Expression fréquente sur les sites ou les bulletins radio qui rendent compte des cours de la bourse. On a l'impression que la notion d'équilibre représente quelque chose, un équilibre entre ceci et cela, un point stable entre des forces divergentes. Pas du tout. Dans ce jargon, être à l'équilibre signifie "être au même cours que le cours de clôture de la veille". Même si la situation économique est au plus mal, cet équilibre rassure. Si les cours sont au plus bas, « le Cac 40 est à l'équilibre à 2600 points » (cours catastrophique) signifie seulement que le cours de clôture de la veille était 2600. "Être à l’équilibre" sonne mieux que "le cours est aussi catastrophique qu'hier".

* Il y en a assez du politiquement correct.

Le travail de retournement de sens fait par la droite libérale sur cette expression est étonnant d'efficacité.

Il y a bien longtemps, le politiquement correct désignait, à gauche, la domination de l'idéologie du marché. L'idée que le marché libre ferait le bonheur de l'humanité était majoritairement considérée comme naturelle, allant de soi, et la gauche dénonçait ce politiquement correct. Grâce à un retournement formidablement mené, l'expression désigne aujourd'hui tout l'inverse. Sont dénoncées par la droite comme politiquement correctes les idées de solidarité, de libertés individuelles (présentées comme venant des « milieux droit de l'hommistes »), d'intervention de l’État sur les marchés, de lutte contre le racisme. Il est désormais considéré comme audacieux, révolutionnaire de soutenir que le libre marché permet un bon fonctionnement de l'économie. Ce qui permet de vanter l'audace de N. Sarkozy, qui, lui au moins, ose nous dire la vérité en considérant que la rigueur budgétaire fera notre bonheur. Baisse des prestations sociales, des salaires, restrictions du système de solidarité rebaptisé pour l’occasion « assistance », hausse des impôt. Nous mourrons, mais mourrons guéris au gré des marchés.

*Données*.
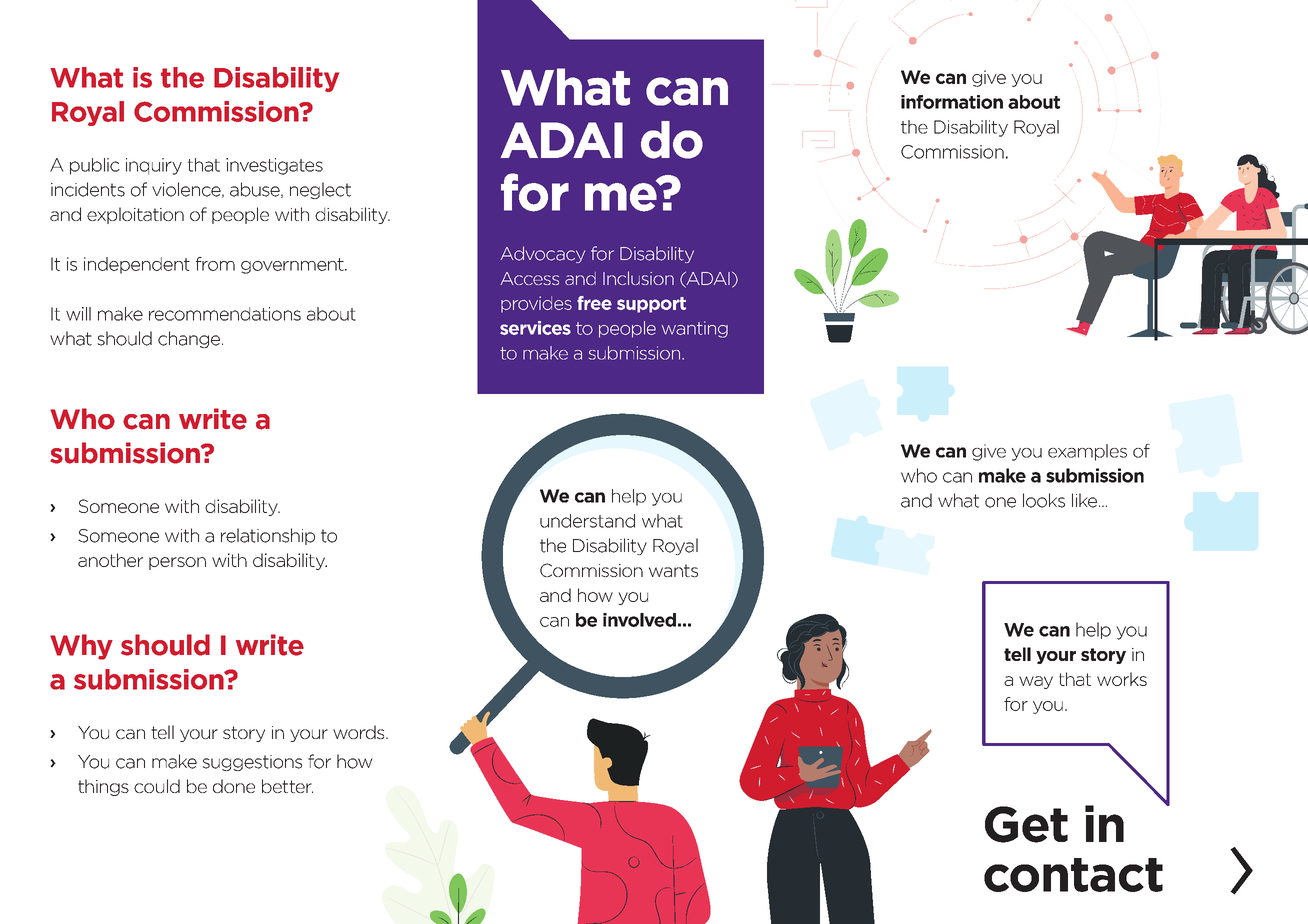 The height and width of the screenshot is (924, 1308). Describe the element at coordinates (234, 786) in the screenshot. I see `done` at that location.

*Consigne A*. Recopiez l'extrait en commençant par « Expression fréquente sur » et en poursuivant jusqu'à « du politiquement correct. ».
*Consigne B*. Selon l'extrait, que signifie « être à l'équilibre » dans le jargon des cours de la bourse ?
*Consigne C*. Prolongez l'extrait sur le vocabulaire boursier et politique après sa dernière phrase.
Les données ne servent à rien ici.

*Corrigé A*.
Expression fréquente sur les sites ou les bulletins radio qui rendent compte des cours de la bourse. On a l'impression que la notion d'équilibre représente quelque chose, un équilibre entre ceci et cela, un point stable entre des forces divergentes. Pas du tout. Dans ce jargon, être à l'équilibre signifie "être au même cours que le cours de clôture de la veille". Même si la situation économique est au plus mal, cet équilibre rassure. Si les cours sont au plus bas, « le Cac 40 est à l'équilibre à 2600 points » (cours catastrophique) signifie seulement que le cours de clôture de la veille était 2600. "Être à l’équilibre" sonne mieux que "le cours est aussi catastrophique qu'hier".

* Il y en a assez du politiquement correct.

*Corrigé B*. Être au même cours que le cours de clôture de la veille.

*Corrigé C*.
L'expression est aussi  employée dans des situations d'extrémisme. « J'en ai assez du politiquement correct » signifie alors : « j'ai bien le droit de dire n'importe quoi. » "On m'a trop souvent empêché, au nom du politiquement correct, de dire que les juifs sont ceci, les arabes sont cela, les immigrés sont des voleurs et des assistés, les homosexuels des personnes asociales souffrant de tares génétiques et les gitans... Mon courage et mon goût inné de la liberté de penser me permettent enfin de m'affranchir du politiquement correct et de dire tout haut ce que, d'ailleurs, vous pensiez jusqu'alors tout bas. Je libère enfin votre parole Tant mieux si elle est nauséabonde."

Le malheur inquiétant est que le Front National n'est plus du tout le seul à avoir ce type de pratiques de « discussion ».

* Loi contre l'usurpation d'identité

Façon douce de vendre à l'opinion publique l'idée d'un fichage généralisé de toute la population, en créant une carte d'identité informatisée appuyée sur un fichier centralisé.

* Décryptage

C'est devenu un titre courant dans les journaux : « La situation en Transnitrie : décryptage », « Le dopage dans le sport en Andorre : décryptage », « La vie de Audrey Pulvar : décryptage ».

D'après Wikipedia, « Le chiffrement, aussi appelé cryptage, est, en cryptographie, le procédé grâce auquel on souhaite rendre la compréhension d'un document impossible à toute personne qui n'a pas la clé de (dé)chiffrement. »

Alors pourquoi "décryptage", et pas "analyse du problème", "éléments de réflexion" ? En fait, pour le journaliste, décryptage est une façon de dire au lecteur : « il est évident que vous ne comprenez rien à cette question, mais rassurez-vous, je vais vous expliquer, car moi j'ai le code. »

* Novlangue

Le Monde daté du 15 12 2011 nous fait découvrir le prodigieux travail, aux USA, du sondeur républicain Lutz, qui veut mettre à la disposition des Républicains un vocabulaire tordant la réalité à leur gré. Républicains au sens de l'idéologie du Parti Républicain.
Dictionnaire de cette novlangue :
Ne dites plus « réchauffement climatique », dites « changement climatique. »
Ne parlez jamais de la guerre d'Irak sans faire référence d'abord au 11‑septembre.
Ne dites plus « écoutes téléphoniques » mais « interceptions électroniques. »
Ne parlez jamais de « problème ».
Ne parlez pas de « sacrifices », dites « nous sommes tous dans le même bateau ».
Ne parlez plus de « bonus des banquiers », dites « récompense au mérite. »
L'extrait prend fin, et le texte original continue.